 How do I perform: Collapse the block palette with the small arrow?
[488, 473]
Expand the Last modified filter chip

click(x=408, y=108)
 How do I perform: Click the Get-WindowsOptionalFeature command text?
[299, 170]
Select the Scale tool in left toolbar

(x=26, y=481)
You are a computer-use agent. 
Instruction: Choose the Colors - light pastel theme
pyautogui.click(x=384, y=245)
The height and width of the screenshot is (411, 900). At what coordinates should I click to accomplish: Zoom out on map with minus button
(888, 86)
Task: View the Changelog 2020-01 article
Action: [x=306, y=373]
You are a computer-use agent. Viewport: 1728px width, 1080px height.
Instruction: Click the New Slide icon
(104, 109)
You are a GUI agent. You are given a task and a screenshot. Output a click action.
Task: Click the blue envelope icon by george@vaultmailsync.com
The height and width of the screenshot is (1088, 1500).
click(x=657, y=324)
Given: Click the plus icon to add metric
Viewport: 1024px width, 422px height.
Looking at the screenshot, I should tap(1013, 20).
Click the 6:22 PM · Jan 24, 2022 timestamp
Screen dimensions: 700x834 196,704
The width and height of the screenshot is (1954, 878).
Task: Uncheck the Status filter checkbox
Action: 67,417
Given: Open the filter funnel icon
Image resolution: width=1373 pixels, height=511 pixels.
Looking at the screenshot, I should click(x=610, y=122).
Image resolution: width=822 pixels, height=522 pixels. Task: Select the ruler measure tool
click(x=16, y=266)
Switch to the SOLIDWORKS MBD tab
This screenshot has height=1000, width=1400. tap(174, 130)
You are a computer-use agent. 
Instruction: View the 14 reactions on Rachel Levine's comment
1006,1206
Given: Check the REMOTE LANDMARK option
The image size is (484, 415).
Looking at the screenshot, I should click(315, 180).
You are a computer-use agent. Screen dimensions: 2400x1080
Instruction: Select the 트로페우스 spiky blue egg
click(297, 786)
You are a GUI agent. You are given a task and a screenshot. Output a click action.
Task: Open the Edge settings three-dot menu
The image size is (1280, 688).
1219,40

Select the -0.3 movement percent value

__________

What the task requires
Having located the line containing "Viewport: 1024px width, 422px height.", set it down along with every line after it through the end of the data, reproducing each exactly.

Response area
Viewport: 1024px width, 422px height.
Looking at the screenshot, I should tap(1013, 20).
Click the 6:22 PM · Jan 24, 2022 timestamp
Screen dimensions: 700x834 196,704
The width and height of the screenshot is (1954, 878).
Task: Uncheck the Status filter checkbox
Action: 67,417
Given: Open the filter funnel icon
Image resolution: width=1373 pixels, height=511 pixels.
Looking at the screenshot, I should click(x=610, y=122).
Image resolution: width=822 pixels, height=522 pixels. Task: Select the ruler measure tool
click(x=16, y=266)
Switch to the SOLIDWORKS MBD tab
This screenshot has height=1000, width=1400. tap(174, 130)
You are a computer-use agent. 
Instruction: View the 14 reactions on Rachel Levine's comment
1006,1206
Given: Check the REMOTE LANDMARK option
The image size is (484, 415).
Looking at the screenshot, I should click(315, 180).
You are a computer-use agent. Screen dimensions: 2400x1080
Instruction: Select the 트로페우스 spiky blue egg
click(297, 786)
You are a GUI agent. You are given a task and a screenshot. Output a click action.
Task: Open the Edge settings three-dot menu
The image size is (1280, 688).
1219,40

Select the -0.3 movement percent value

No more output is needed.